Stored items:
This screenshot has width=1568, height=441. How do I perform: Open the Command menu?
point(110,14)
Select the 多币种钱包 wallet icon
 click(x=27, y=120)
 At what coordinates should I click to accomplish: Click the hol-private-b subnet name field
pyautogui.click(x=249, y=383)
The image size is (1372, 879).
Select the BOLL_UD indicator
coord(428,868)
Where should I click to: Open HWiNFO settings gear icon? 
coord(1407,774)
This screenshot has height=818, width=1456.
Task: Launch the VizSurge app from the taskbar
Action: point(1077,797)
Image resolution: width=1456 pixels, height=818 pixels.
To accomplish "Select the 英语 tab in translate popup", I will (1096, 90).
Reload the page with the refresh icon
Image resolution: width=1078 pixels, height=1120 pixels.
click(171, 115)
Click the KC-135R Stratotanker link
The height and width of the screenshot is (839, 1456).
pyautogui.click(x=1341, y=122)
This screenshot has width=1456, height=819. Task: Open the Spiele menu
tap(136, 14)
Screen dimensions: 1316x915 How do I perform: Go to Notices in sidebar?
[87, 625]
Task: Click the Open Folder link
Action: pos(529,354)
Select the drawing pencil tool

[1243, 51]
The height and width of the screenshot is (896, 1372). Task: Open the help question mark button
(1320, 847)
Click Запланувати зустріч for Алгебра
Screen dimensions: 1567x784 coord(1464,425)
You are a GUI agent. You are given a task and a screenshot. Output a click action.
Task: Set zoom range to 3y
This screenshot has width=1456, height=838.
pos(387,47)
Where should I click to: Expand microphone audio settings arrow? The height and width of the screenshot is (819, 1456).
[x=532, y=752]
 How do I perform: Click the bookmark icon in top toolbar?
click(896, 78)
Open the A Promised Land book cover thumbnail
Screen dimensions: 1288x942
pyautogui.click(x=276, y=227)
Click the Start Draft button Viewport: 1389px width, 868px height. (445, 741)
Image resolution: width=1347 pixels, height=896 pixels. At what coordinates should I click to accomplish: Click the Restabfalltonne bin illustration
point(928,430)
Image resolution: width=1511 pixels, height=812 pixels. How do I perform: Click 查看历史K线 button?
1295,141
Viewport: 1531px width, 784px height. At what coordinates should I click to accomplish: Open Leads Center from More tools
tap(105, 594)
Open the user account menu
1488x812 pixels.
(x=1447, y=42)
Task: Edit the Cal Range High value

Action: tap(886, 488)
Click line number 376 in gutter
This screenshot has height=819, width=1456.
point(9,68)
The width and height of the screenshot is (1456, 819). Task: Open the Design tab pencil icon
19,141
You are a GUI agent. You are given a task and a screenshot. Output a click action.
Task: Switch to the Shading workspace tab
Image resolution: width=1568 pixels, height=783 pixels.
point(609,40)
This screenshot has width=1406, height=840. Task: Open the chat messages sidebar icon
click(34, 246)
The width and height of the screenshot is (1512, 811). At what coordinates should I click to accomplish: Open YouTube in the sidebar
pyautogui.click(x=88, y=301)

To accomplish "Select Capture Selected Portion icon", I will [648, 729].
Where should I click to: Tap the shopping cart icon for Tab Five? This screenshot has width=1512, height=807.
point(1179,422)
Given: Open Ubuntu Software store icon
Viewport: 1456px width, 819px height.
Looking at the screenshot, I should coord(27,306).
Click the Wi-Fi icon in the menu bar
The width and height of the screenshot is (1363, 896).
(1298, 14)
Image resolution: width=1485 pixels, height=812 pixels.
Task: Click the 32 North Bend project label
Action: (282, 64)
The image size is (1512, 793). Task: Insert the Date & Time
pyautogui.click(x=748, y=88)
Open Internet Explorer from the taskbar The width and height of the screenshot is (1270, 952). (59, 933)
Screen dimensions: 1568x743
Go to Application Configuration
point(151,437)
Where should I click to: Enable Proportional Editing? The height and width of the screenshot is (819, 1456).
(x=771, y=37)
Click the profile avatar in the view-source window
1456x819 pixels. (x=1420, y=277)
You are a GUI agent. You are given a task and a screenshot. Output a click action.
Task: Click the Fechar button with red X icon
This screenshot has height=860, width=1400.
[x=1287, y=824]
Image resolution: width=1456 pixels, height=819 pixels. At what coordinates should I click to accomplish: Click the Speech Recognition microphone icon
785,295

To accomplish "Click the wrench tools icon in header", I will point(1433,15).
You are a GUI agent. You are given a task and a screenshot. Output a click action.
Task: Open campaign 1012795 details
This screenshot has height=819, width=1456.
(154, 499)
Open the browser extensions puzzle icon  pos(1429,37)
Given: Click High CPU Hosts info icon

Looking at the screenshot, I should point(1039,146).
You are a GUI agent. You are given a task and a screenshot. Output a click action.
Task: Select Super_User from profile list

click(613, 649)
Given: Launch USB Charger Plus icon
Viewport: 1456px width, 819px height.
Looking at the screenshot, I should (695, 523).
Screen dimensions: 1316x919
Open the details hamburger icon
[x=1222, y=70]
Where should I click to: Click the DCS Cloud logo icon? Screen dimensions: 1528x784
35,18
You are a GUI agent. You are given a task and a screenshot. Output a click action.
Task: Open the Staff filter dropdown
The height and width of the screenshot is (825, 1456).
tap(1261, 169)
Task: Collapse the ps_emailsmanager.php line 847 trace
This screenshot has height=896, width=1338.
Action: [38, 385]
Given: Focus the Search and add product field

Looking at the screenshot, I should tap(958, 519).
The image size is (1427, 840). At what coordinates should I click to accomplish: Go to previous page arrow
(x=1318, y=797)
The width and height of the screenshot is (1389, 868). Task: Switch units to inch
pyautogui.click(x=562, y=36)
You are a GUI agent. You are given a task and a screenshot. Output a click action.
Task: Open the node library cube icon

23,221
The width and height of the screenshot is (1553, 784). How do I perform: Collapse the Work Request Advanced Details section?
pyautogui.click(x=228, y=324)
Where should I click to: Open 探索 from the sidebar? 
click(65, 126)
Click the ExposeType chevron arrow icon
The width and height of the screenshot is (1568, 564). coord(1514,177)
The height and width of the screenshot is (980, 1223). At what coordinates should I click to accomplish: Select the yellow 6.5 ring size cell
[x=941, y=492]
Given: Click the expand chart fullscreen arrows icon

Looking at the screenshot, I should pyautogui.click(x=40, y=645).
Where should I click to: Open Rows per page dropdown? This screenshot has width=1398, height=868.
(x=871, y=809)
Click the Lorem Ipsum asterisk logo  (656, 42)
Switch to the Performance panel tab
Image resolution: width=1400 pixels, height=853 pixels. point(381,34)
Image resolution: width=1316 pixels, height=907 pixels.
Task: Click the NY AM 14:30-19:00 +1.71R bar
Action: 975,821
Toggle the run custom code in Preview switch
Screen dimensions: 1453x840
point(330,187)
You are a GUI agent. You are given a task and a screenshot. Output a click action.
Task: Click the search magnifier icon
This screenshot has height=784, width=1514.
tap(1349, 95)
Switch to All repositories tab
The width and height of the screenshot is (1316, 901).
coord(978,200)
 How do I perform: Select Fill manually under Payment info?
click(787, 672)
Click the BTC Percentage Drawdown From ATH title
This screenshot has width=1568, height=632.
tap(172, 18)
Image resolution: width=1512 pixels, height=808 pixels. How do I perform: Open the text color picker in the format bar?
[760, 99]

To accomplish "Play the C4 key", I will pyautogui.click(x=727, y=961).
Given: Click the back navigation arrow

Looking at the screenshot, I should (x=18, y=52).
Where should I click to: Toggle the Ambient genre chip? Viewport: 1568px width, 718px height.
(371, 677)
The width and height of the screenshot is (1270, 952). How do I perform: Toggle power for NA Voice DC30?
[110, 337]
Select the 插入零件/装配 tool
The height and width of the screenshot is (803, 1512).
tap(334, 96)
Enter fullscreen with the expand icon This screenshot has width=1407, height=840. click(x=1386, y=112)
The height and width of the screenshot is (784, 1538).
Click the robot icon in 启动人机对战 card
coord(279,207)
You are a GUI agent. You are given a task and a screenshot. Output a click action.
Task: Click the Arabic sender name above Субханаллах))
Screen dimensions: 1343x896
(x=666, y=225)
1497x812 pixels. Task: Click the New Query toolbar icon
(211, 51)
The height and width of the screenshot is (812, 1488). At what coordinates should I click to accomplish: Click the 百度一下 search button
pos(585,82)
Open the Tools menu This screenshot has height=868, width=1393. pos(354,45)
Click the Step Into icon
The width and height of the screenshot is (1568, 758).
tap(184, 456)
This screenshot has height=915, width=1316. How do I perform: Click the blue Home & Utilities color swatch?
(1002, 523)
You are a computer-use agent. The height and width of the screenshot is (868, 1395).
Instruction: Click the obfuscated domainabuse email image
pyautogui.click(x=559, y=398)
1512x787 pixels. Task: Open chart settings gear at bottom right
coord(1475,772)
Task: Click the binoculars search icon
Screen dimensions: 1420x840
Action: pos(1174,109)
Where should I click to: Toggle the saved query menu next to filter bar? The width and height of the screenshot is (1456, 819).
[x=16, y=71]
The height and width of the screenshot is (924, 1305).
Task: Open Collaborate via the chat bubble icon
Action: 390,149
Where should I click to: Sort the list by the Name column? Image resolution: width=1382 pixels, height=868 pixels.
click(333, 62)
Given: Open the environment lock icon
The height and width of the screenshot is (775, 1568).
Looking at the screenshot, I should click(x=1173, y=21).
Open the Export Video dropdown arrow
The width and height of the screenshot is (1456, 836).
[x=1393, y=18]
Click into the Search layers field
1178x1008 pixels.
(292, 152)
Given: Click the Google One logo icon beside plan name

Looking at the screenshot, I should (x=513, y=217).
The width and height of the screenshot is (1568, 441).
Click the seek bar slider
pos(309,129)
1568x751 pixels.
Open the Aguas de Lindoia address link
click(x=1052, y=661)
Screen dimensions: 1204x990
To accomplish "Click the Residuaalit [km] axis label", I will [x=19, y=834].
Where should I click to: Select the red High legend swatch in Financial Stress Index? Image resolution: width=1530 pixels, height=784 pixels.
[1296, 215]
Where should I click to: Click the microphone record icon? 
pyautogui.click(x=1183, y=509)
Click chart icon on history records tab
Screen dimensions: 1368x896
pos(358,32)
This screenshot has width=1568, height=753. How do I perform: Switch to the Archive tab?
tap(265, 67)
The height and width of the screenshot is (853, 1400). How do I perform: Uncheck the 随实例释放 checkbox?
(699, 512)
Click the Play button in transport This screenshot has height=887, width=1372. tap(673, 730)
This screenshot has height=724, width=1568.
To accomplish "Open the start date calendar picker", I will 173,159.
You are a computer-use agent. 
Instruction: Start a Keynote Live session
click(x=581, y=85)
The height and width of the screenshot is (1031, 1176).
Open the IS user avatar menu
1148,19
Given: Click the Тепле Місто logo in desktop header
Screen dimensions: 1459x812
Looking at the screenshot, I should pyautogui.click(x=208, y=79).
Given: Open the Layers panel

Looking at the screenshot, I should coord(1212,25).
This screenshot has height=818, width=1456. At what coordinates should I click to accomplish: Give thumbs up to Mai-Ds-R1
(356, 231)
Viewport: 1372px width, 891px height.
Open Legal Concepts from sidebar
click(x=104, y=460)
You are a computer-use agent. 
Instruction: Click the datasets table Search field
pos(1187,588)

Aim of the task:
Copy out every line of the data where the word "will" occurs.

Result:
To accomplish "Select the 英语 tab in translate popup", I will (1096, 90).
To accomplish "Select Capture Selected Portion icon", I will [648, 729].
To accomplish "Click the wrench tools icon in header", I will point(1433,15).
To accomplish "Play the C4 key", I will pyautogui.click(x=727, y=961).
To accomplish "Click the Residuaalit [km] axis label", I will [x=19, y=834].
To accomplish "Open the start date calendar picker", I will 173,159.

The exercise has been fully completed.